Retype the records below from their first line through the line containing "[Instagram] (373, 1976)", and include nothing else.
Start of Block
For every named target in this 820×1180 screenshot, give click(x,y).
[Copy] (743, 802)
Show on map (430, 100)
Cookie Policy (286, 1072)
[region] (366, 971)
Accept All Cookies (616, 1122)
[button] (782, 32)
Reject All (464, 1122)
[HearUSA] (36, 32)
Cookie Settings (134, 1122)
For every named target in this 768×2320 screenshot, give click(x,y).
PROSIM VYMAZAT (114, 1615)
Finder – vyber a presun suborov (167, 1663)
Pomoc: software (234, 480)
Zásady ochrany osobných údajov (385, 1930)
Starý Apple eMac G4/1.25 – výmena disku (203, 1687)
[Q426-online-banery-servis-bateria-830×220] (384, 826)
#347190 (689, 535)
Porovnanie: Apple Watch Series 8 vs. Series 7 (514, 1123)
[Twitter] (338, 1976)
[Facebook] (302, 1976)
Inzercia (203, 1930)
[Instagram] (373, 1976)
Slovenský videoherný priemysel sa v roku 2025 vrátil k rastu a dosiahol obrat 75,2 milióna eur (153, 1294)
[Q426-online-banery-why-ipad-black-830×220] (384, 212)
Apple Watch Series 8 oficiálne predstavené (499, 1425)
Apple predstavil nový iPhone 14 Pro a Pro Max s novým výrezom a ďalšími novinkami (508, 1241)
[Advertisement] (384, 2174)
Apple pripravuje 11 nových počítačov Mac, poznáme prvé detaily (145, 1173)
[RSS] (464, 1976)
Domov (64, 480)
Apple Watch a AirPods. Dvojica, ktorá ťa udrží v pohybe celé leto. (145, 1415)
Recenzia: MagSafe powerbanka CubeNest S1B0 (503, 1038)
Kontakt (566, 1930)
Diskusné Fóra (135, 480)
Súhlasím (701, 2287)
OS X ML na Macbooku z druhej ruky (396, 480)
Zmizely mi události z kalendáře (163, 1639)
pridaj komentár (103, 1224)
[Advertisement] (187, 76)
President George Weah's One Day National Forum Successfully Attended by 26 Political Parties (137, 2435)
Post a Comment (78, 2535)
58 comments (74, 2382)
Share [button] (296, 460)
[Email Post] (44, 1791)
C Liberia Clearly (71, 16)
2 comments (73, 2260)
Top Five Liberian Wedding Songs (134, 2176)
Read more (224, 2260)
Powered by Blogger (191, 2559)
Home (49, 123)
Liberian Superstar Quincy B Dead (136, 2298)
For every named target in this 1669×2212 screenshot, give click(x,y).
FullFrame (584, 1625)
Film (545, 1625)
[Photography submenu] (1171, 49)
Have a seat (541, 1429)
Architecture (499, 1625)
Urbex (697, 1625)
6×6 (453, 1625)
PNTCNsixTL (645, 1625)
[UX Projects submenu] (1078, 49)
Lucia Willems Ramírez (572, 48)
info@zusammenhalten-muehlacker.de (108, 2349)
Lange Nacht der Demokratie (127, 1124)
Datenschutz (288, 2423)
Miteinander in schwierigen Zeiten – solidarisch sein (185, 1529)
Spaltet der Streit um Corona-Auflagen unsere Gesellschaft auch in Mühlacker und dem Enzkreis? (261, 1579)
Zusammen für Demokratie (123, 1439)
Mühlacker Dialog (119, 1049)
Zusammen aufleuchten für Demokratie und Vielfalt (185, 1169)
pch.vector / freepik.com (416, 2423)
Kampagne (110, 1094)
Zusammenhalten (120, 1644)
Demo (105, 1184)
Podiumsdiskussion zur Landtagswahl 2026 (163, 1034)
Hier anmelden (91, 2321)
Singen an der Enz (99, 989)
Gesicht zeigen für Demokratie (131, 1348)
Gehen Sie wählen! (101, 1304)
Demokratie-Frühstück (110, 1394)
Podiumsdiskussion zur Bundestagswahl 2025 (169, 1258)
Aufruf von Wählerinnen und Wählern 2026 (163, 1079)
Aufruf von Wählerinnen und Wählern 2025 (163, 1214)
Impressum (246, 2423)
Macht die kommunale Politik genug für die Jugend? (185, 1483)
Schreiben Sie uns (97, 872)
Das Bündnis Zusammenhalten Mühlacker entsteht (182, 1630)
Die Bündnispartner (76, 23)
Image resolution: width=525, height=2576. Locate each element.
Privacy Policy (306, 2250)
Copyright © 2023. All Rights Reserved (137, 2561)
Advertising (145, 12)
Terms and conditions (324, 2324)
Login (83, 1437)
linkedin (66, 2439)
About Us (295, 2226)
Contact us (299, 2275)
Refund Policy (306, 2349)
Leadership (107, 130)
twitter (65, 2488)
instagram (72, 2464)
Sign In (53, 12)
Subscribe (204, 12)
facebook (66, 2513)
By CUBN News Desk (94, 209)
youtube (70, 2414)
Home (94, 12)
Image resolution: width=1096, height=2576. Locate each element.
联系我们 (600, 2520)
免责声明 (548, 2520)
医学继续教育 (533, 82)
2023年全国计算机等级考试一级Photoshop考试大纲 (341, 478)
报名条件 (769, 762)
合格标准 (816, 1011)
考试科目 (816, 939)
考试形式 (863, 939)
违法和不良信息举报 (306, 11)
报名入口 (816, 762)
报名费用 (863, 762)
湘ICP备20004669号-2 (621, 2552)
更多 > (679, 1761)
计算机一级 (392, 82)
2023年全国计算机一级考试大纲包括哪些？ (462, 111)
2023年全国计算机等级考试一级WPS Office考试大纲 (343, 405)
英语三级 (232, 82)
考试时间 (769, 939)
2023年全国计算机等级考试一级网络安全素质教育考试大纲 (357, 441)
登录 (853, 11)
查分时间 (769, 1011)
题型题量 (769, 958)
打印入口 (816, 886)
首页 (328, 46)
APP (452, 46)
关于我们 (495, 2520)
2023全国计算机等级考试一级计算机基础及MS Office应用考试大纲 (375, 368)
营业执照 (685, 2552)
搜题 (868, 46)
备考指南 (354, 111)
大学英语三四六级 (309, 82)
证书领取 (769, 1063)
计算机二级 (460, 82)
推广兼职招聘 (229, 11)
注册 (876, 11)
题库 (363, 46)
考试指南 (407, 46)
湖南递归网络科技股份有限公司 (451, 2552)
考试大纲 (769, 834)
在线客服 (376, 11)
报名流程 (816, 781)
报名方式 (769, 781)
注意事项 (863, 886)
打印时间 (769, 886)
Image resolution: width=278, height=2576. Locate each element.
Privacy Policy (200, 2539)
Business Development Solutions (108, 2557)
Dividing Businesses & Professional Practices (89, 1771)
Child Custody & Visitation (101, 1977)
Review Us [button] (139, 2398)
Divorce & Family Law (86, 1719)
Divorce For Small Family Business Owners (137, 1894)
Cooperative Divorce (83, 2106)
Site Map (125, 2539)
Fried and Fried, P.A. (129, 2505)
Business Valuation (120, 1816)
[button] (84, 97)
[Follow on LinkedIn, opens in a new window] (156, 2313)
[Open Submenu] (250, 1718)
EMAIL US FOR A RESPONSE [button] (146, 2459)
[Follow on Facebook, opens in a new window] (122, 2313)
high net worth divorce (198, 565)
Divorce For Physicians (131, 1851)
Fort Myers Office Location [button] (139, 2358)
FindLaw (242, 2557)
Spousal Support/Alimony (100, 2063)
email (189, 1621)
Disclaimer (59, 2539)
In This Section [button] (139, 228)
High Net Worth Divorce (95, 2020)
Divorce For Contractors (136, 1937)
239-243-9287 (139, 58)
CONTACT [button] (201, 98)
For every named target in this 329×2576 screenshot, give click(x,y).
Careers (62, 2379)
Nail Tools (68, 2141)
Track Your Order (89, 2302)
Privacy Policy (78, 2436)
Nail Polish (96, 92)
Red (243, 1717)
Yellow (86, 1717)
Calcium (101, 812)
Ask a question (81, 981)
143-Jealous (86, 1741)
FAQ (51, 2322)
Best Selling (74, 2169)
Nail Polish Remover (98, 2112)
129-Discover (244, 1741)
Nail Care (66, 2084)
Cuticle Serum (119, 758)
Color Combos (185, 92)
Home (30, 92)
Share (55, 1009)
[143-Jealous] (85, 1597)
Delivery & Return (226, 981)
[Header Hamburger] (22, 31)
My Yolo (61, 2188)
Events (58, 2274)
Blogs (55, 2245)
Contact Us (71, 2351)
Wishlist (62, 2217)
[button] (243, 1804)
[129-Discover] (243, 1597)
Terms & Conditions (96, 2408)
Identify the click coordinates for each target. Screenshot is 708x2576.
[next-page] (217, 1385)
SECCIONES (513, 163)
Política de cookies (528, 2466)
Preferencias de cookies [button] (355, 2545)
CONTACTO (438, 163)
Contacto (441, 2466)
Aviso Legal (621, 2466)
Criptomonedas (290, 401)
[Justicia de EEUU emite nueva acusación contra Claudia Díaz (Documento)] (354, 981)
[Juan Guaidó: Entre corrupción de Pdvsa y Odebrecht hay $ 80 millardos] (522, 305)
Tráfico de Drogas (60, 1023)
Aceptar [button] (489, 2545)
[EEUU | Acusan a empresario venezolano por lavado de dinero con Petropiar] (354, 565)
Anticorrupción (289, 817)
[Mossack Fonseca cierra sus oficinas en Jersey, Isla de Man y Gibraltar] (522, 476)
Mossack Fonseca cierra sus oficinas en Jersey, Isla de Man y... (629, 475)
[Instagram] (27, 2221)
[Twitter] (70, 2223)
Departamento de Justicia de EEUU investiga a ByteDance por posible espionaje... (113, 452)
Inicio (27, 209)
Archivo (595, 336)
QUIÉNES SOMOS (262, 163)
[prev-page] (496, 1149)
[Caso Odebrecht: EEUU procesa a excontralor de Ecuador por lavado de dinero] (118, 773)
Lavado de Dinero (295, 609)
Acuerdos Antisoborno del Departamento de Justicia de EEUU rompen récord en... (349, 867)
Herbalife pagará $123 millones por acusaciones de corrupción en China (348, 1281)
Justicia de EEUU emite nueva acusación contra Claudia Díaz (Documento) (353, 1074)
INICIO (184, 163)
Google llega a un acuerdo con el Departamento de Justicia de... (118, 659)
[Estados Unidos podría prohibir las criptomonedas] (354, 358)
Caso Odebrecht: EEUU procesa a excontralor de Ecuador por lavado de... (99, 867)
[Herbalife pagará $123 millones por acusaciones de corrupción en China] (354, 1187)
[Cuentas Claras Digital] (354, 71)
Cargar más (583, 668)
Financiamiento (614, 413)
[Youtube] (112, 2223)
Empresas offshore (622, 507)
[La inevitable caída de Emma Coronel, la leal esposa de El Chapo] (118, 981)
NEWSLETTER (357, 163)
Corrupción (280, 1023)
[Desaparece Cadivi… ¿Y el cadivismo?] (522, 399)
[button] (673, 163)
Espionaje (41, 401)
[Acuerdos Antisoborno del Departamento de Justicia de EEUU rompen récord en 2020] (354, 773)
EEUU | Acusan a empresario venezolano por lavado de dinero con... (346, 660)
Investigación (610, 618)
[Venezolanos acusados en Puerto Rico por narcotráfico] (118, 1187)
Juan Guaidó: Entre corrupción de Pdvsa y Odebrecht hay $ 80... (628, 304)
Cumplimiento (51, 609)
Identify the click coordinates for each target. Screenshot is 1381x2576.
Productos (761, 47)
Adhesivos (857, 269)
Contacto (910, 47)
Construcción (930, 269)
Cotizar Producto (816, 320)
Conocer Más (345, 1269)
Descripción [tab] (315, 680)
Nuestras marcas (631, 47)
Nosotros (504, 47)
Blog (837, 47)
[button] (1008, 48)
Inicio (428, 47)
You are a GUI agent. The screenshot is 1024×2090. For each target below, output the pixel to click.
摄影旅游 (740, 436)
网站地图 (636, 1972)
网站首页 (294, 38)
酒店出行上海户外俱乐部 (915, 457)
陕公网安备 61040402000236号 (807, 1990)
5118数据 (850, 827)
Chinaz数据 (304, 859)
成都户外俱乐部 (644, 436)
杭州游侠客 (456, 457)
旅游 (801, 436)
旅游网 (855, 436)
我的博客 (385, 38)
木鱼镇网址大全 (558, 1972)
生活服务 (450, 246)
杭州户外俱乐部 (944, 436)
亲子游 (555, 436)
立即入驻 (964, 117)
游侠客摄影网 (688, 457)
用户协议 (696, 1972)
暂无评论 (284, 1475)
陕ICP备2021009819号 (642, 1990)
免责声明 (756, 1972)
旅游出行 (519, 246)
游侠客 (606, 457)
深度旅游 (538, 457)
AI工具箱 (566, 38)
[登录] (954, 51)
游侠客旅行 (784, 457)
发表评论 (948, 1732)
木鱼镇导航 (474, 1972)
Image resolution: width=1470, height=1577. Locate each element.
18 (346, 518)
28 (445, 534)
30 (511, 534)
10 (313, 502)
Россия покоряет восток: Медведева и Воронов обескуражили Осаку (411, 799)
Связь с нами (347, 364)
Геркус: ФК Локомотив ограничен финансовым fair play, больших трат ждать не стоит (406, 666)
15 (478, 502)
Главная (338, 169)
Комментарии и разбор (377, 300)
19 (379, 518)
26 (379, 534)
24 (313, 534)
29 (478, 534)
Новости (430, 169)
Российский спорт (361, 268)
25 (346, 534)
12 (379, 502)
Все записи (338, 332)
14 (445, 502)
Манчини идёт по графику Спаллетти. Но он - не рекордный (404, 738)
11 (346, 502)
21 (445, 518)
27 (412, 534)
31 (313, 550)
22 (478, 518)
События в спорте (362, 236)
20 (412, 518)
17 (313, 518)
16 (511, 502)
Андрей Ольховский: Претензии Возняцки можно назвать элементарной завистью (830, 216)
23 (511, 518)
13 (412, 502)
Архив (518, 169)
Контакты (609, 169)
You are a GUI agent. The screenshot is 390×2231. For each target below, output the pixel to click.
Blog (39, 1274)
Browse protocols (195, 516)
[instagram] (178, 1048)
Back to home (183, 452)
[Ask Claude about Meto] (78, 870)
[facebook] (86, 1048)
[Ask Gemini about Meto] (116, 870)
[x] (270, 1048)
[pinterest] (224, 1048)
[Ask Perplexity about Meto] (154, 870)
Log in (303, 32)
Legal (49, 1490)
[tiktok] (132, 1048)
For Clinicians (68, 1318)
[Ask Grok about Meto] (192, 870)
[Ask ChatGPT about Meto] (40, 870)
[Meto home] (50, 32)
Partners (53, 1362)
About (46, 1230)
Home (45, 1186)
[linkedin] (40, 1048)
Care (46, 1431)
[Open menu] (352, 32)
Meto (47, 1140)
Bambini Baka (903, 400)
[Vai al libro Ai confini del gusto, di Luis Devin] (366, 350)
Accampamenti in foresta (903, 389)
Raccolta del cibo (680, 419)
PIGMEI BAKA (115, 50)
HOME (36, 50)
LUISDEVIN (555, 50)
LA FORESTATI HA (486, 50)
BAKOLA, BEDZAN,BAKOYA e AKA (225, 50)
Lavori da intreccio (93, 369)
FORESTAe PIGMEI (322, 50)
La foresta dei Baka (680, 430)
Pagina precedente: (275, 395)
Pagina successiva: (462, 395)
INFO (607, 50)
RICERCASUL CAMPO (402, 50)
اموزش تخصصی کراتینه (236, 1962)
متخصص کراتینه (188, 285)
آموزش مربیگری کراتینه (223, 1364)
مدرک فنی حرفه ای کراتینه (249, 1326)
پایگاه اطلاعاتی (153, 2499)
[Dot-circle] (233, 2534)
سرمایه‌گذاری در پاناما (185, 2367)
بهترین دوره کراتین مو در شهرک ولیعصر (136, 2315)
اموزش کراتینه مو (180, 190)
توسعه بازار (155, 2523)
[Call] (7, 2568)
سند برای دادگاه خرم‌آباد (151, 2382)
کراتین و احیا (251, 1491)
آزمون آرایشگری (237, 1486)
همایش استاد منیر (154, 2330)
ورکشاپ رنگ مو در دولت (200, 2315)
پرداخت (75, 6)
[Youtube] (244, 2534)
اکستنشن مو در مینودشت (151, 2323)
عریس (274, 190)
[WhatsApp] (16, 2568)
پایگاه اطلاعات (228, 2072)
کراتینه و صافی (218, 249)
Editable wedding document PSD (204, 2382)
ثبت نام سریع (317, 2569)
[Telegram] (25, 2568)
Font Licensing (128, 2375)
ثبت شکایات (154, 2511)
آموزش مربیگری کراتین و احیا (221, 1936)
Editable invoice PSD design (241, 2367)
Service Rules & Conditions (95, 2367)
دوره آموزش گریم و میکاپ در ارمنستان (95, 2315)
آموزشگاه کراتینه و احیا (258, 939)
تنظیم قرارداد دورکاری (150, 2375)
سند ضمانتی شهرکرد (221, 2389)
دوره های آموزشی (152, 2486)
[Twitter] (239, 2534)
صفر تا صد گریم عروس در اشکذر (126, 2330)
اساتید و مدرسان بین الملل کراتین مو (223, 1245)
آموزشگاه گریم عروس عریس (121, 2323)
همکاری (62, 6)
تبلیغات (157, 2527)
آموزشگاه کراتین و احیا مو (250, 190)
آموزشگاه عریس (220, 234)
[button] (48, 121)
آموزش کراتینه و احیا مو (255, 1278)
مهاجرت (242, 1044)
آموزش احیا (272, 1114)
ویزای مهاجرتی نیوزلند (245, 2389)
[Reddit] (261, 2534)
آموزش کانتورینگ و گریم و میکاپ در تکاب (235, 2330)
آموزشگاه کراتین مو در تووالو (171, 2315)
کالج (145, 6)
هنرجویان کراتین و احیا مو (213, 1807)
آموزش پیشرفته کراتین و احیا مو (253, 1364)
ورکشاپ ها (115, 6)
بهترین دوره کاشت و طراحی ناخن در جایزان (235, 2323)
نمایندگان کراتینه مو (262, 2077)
End of Block
RESPONSE TO THIS TASK:
For every named target in this 820×1180 screenshot, give click(x,y).
[Copy] (743, 802)
Show on map (430, 100)
Cookie Policy (286, 1072)
[region] (366, 971)
Accept All Cookies (616, 1122)
[button] (782, 32)
Reject All (464, 1122)
[HearUSA] (36, 32)
Cookie Settings (134, 1122)
For every named target in this 768×2320 screenshot, give click(x,y).
PROSIM VYMAZAT (114, 1615)
Finder – vyber a presun suborov (167, 1663)
Pomoc: software (234, 480)
Zásady ochrany osobných údajov (385, 1930)
Starý Apple eMac G4/1.25 – výmena disku (203, 1687)
[Q426-online-banery-servis-bateria-830×220] (384, 826)
#347190 (689, 535)
Porovnanie: Apple Watch Series 8 vs. Series 7 (514, 1123)
[Twitter] (338, 1976)
[Facebook] (302, 1976)
Inzercia (203, 1930)
[Instagram] (373, 1976)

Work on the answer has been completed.